A very good reporter asked a very good question. I had told him that one of the major problems with the Dartmouth group’s studies of regional variation was that their metric of health care utilization was the average level of Medicare spending in each region. The problem is that quality within regions doesn’t depend on Medicare spending alone – it depends on total revenues from all sources, and total spending doesn’t correlate with Medicare spending. This hangs as a cloud over their studies of outcomes among regions (see “30% Solution – A Treacherous Prescription”).
The reported said, “but what about practice patterns? Dartmouth researchers found correlations between the number of days in hospitals for both Medicare beneficiaries and privately insured adults. Doesn’t that show that privately insured adults are getting treated similar to Medicare beneficiaries?”
Yes, but only within a particular hospital. Not within a region. As Dartmouth researchers showed, care is essentially the same for all patients (Medicare and others) within a hospital. But it is not the same for all patients between hospitals. In some hospitals, Medicare patients are mixed with more private patients and in some with more uninsured patients. All hospitals depend on total revenues when hiring nurses, creating systems, recruiting physicians, etc., and that’s what determines quality. No one payment source (Medicare or other) is representative of total revenues across a region.
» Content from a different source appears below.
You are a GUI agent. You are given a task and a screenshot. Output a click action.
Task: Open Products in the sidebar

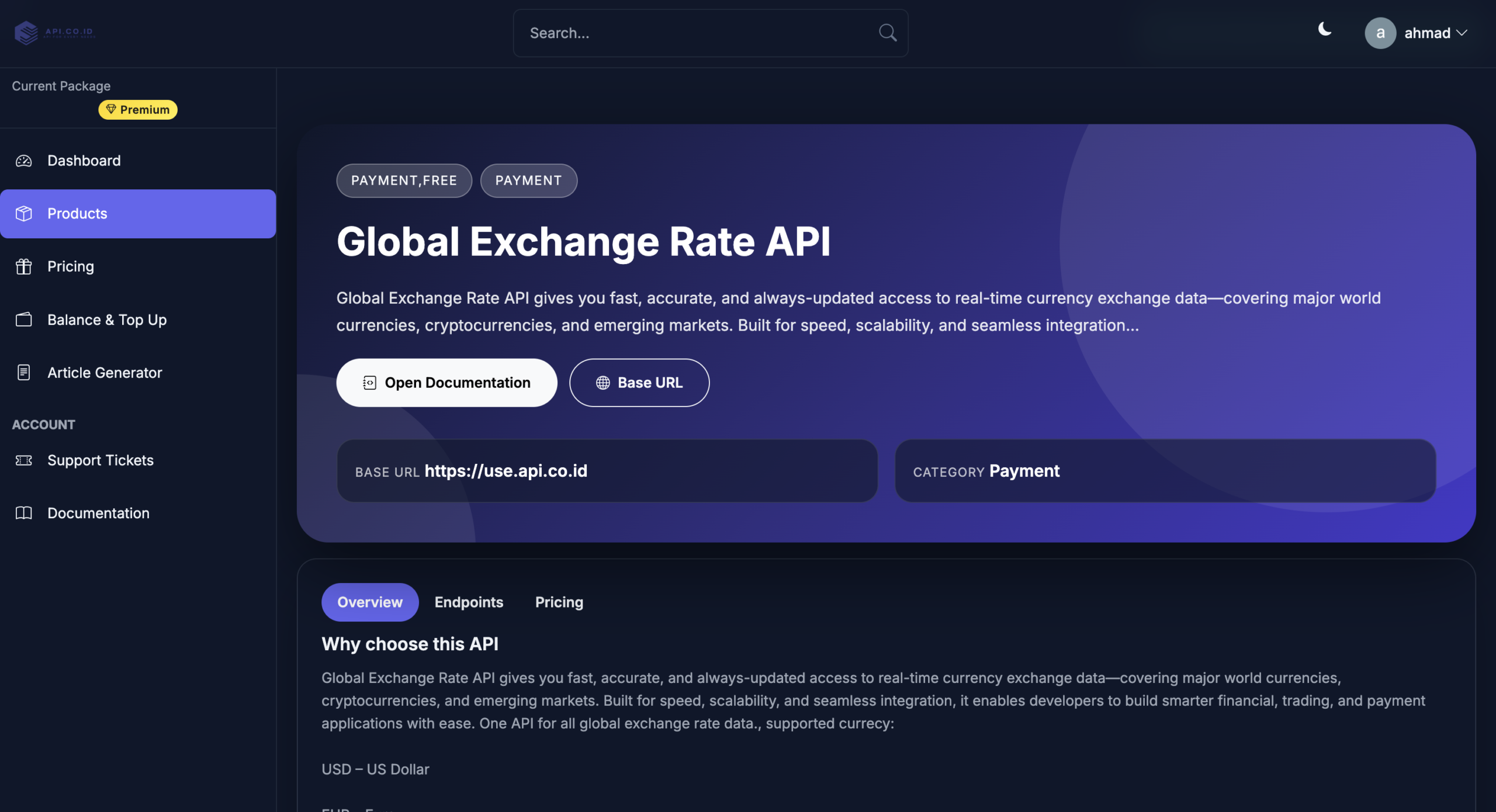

This may be easier to understand in terms of race. Blacks and whites receive comparable care within particular hospitals, but the care that blacks receive across a region tends to be inferior because many are cared for in “predominantly black” hospitals, where care tends to be poor.
The lesson is that hospitals and regions are very different units of analysis, and observations in one should not be used to explain findings in the other. Unfortunately, that’s exactly what the Dartmouth group does.